> _Given problem_
Please turn the lines below into a Markdown table with the columns "No." and "Line", numbering each row and leaving out any blank lines.

> _Stored data_

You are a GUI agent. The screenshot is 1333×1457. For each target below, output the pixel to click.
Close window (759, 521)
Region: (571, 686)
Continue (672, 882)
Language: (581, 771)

> _Written response_
| No. | Line |
|---|---|
| 1 | You are a GUI agent. The screenshot is 1333×1457. For each target below, output the pixel to click. |
| 2 | Close window (759, 521) |
| 3 | Region: (571, 686) |
| 4 | Continue (672, 882) |
| 5 | Language: (581, 771) |